**TASK DETAILS:**
Update the records below by replacing "screenshot" with "screen capture" wherever it occurs, keeping every other line the same, and leave the pictures out of your answer.

Target position records:
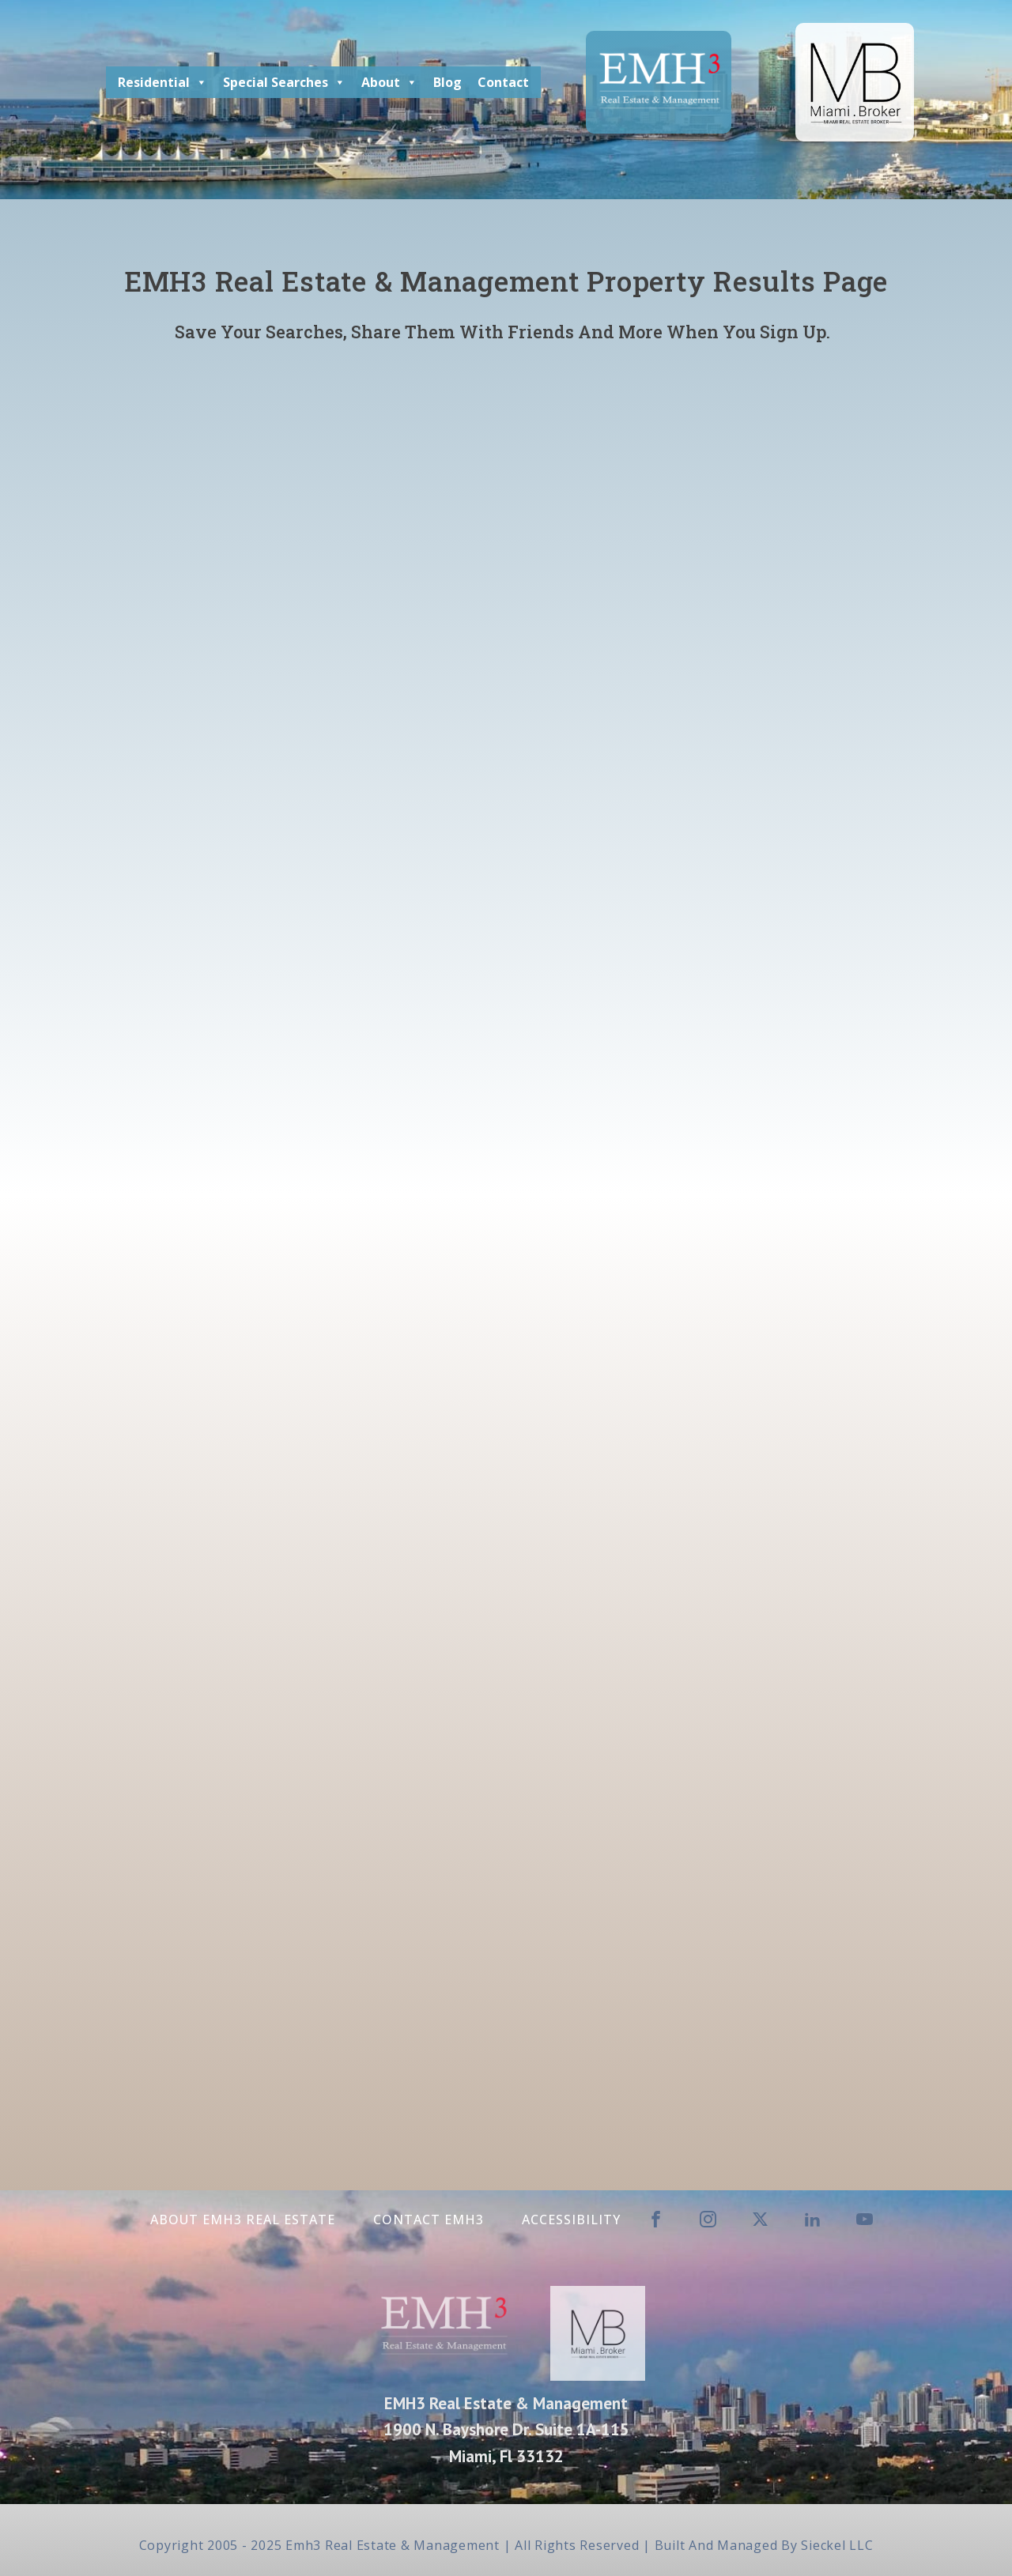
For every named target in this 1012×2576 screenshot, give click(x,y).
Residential (162, 82)
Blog (447, 82)
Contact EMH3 (428, 2219)
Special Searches (284, 82)
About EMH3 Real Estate (242, 2219)
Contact (503, 82)
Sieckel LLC (837, 2545)
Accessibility (571, 2219)
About (389, 82)
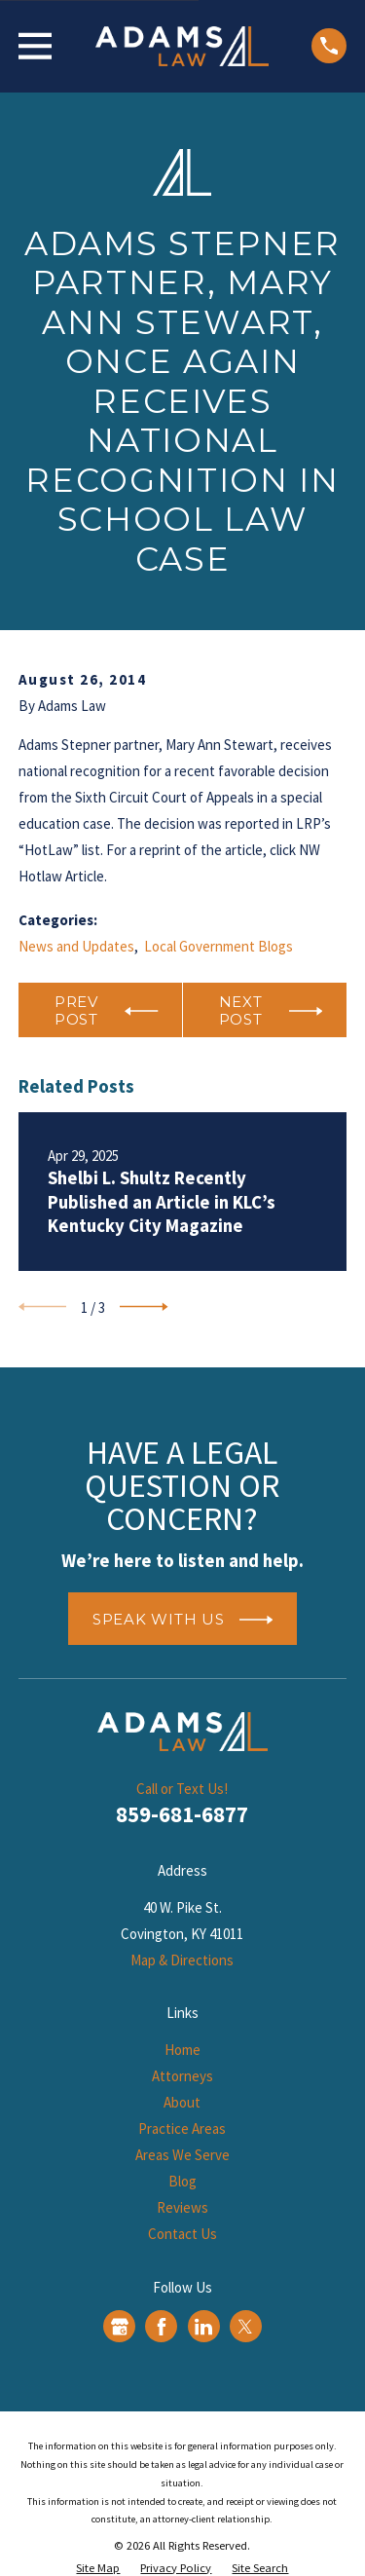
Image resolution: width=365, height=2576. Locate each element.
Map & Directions (182, 1960)
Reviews (182, 2207)
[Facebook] (161, 2326)
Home (182, 2049)
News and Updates (76, 946)
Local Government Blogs (218, 946)
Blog (182, 2181)
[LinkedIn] (203, 2326)
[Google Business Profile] (119, 2326)
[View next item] (144, 1307)
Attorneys (182, 2076)
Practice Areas (182, 2128)
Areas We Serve (182, 2155)
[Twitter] (245, 2326)
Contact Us (182, 2233)
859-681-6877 (182, 1814)
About (182, 2102)
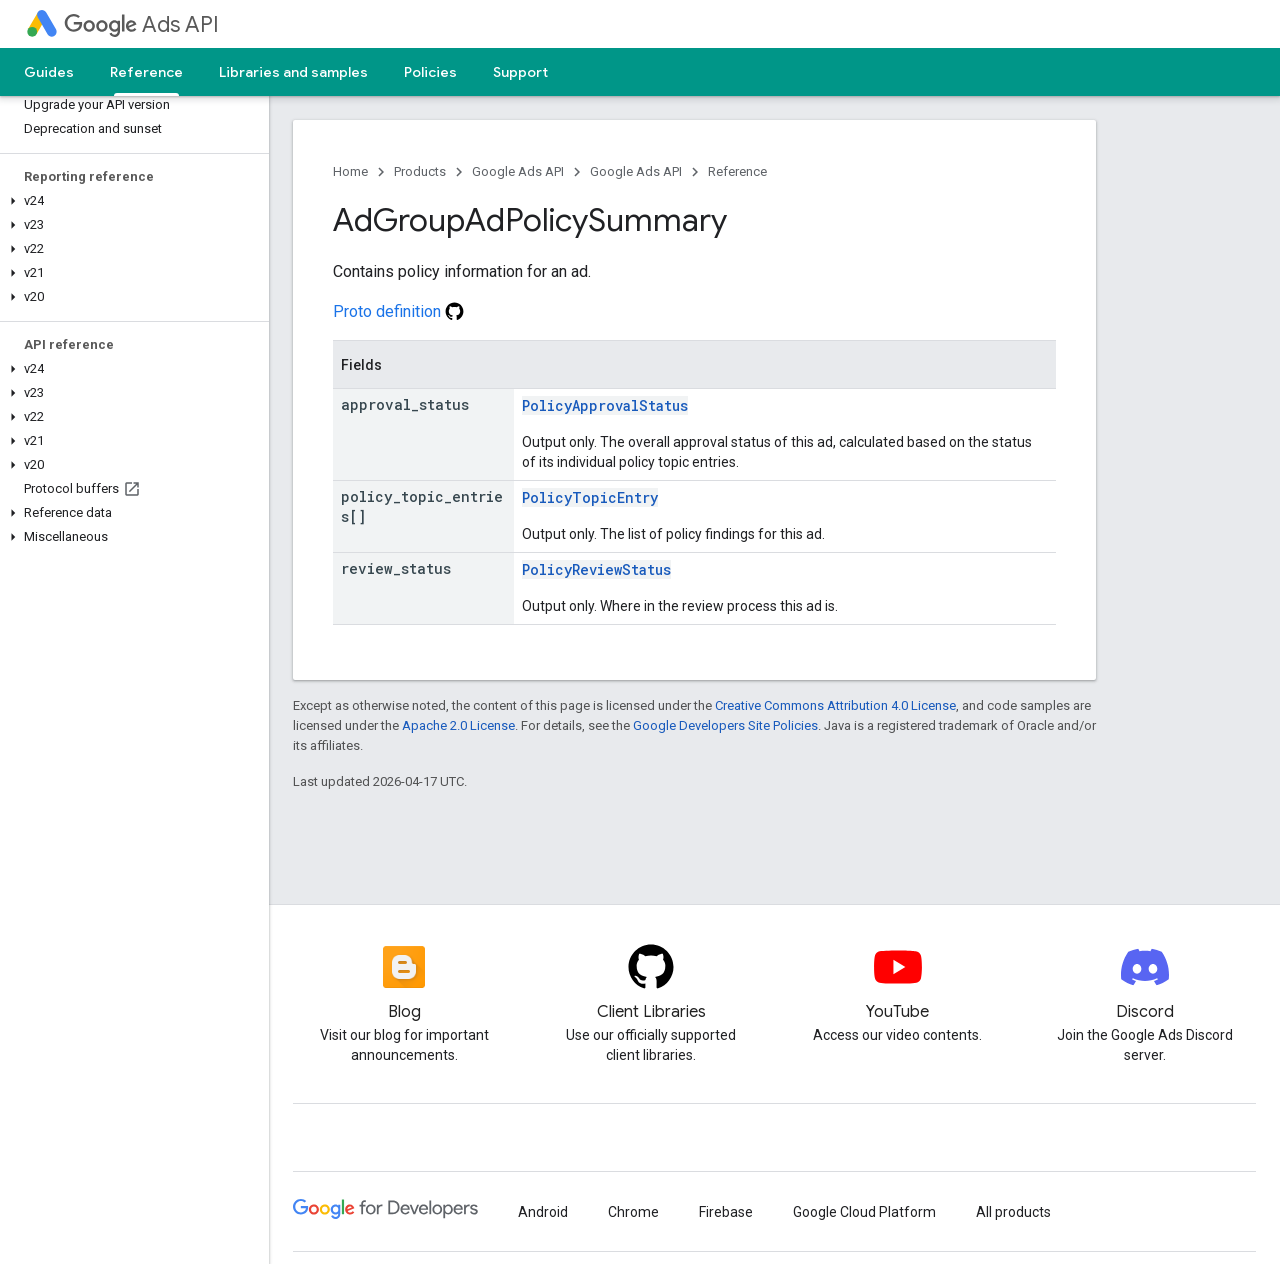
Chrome (633, 1212)
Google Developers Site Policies (725, 725)
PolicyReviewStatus (596, 569)
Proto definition (398, 311)
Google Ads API (518, 171)
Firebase (726, 1212)
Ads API (141, 24)
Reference (737, 171)
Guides (49, 72)
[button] (130, 201)
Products (420, 171)
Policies (430, 72)
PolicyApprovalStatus (605, 405)
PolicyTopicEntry (590, 497)
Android (543, 1212)
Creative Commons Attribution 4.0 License (835, 705)
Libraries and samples (293, 72)
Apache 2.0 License (458, 725)
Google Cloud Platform (864, 1212)
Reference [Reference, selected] (146, 72)
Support (520, 72)
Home (350, 171)
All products (1013, 1212)
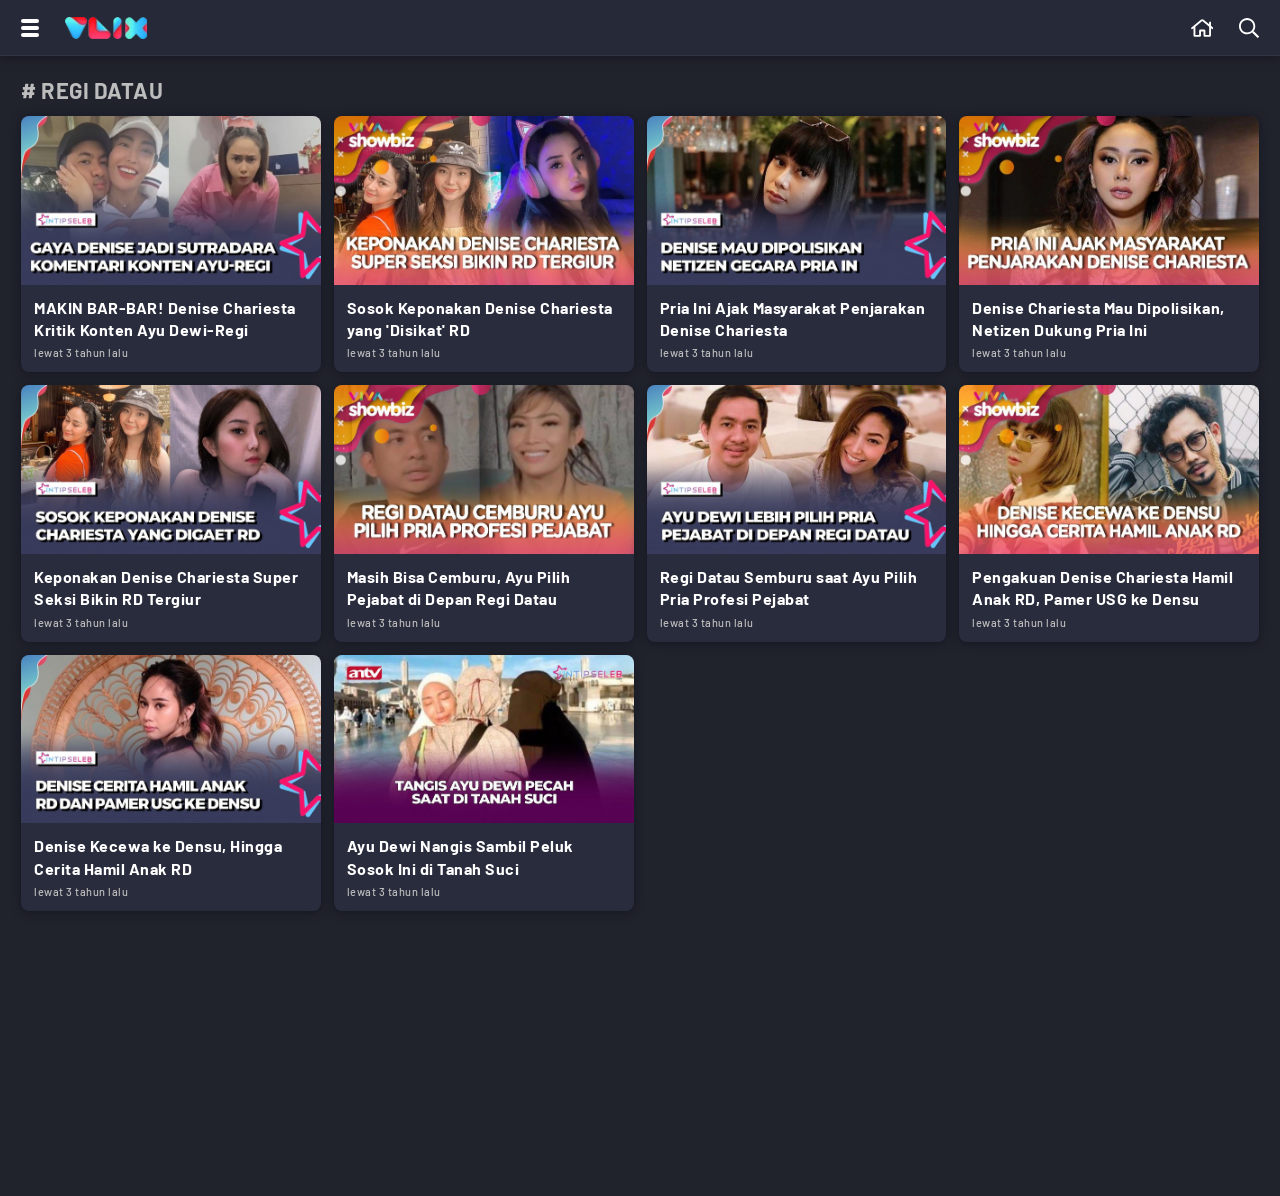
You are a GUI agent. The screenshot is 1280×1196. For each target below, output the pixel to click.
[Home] (106, 28)
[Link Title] (171, 244)
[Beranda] (1202, 28)
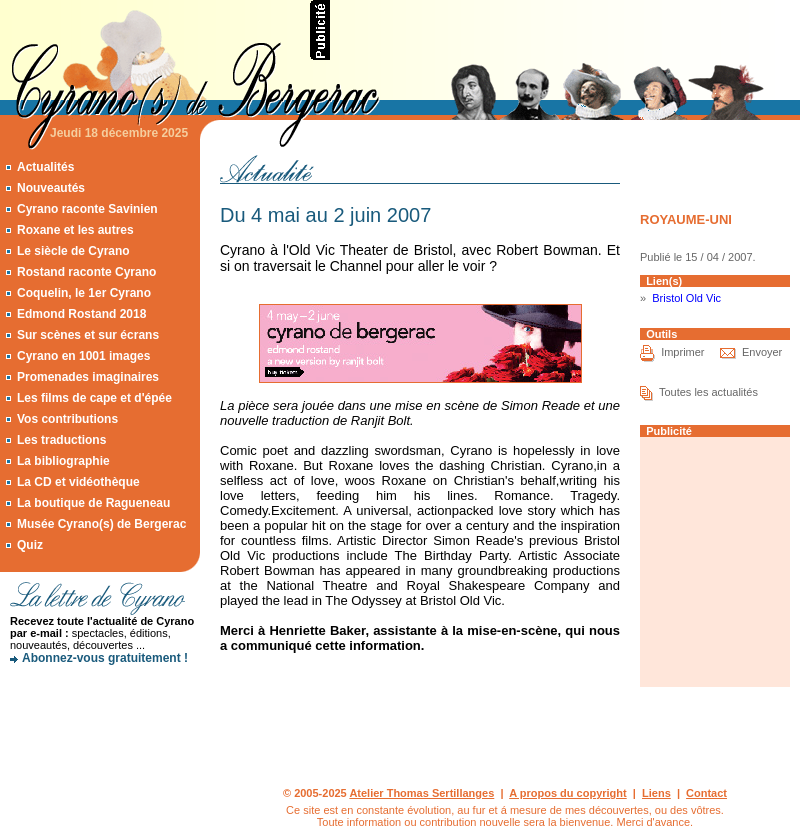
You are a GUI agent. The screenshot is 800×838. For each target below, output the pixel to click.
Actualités (45, 167)
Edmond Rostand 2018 (81, 314)
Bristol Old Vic (686, 298)
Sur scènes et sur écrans (88, 335)
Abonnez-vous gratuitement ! (105, 658)
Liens (656, 793)
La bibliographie (63, 461)
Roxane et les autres (75, 230)
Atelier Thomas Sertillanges (421, 793)
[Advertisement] (100, 745)
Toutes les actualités (708, 392)
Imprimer (682, 352)
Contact (706, 793)
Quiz (30, 545)
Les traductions (61, 440)
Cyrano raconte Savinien (87, 209)
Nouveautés (51, 188)
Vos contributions (67, 419)
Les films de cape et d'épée (94, 398)
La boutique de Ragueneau (93, 503)
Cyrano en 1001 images (83, 356)
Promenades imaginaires (88, 377)
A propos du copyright (568, 793)
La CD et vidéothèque (78, 482)
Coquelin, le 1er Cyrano (84, 293)
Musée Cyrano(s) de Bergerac (101, 524)
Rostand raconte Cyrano (86, 272)
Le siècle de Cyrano (73, 251)
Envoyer (762, 352)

**WRITTEN RESPONSE:**
For every named target in this 1012×2576 screen capture, give click(x,y).
Residential (162, 82)
Blog (447, 82)
Contact EMH3 (428, 2219)
Special Searches (284, 82)
About EMH3 Real Estate (242, 2219)
Contact (503, 82)
Sieckel LLC (837, 2545)
Accessibility (571, 2219)
About (389, 82)
Image resolution: width=365, height=2576. Locate each element.
Map & Directions (182, 1960)
Reviews (182, 2207)
[Facebook] (161, 2326)
Home (182, 2049)
News and Updates (76, 946)
Local Government Blogs (218, 946)
Blog (182, 2181)
[LinkedIn] (203, 2326)
[Google Business Profile] (119, 2326)
[View next item] (144, 1307)
Attorneys (182, 2076)
Practice Areas (182, 2128)
Areas We Serve (182, 2155)
[Twitter] (245, 2326)
Contact Us (182, 2233)
859-681-6877 (182, 1814)
About (182, 2102)
Chrome (633, 1212)
Google Developers Site Policies (725, 725)
PolicyReviewStatus (596, 569)
Proto definition (398, 311)
Google Ads API (518, 171)
Firebase (726, 1212)
Ads API (141, 24)
Reference (737, 171)
Guides (49, 72)
[button] (130, 201)
Products (420, 171)
Policies (430, 72)
PolicyApprovalStatus (605, 405)
PolicyTopicEntry (590, 497)
Android (543, 1212)
Creative Commons Attribution 4.0 License (835, 705)
Libraries and samples (293, 72)
Apache 2.0 License (458, 725)
Google Cloud Platform (864, 1212)
Reference [Reference, selected] (146, 72)
Support (520, 72)
Home (350, 171)
All products (1013, 1212)
You are a GUI agent. The screen capture is 1280×1196. For each target below, output the pixel to click.
[Home] (106, 28)
[Link Title] (171, 244)
[Beranda] (1202, 28)
You are a GUI agent. The screen capture is 800×838. For each target below, output the pixel to click.
Actualités (45, 167)
Edmond Rostand 2018 (81, 314)
Bristol Old Vic (686, 298)
Sur scènes et sur écrans (88, 335)
Abonnez-vous gratuitement ! (105, 658)
Liens (656, 793)
La bibliographie (63, 461)
Roxane et les autres (75, 230)
Atelier Thomas Sertillanges (421, 793)
[Advertisement] (100, 745)
Toutes les actualités (708, 392)
Imprimer (682, 352)
Contact (706, 793)
Quiz (30, 545)
Les traductions (61, 440)
Cyrano raconte Savinien (87, 209)
Nouveautés (51, 188)
Vos contributions (67, 419)
Les films de cape et d'épée (94, 398)
La boutique de Ragueneau (93, 503)
Cyrano en 1001 images (83, 356)
Promenades imaginaires (88, 377)
A propos du copyright (568, 793)
La CD et vidéothèque (78, 482)
Coquelin, le 1er Cyrano (84, 293)
Musée Cyrano(s) de Bergerac (101, 524)
Rostand raconte Cyrano (86, 272)
Le siècle de Cyrano (73, 251)
Envoyer (762, 352)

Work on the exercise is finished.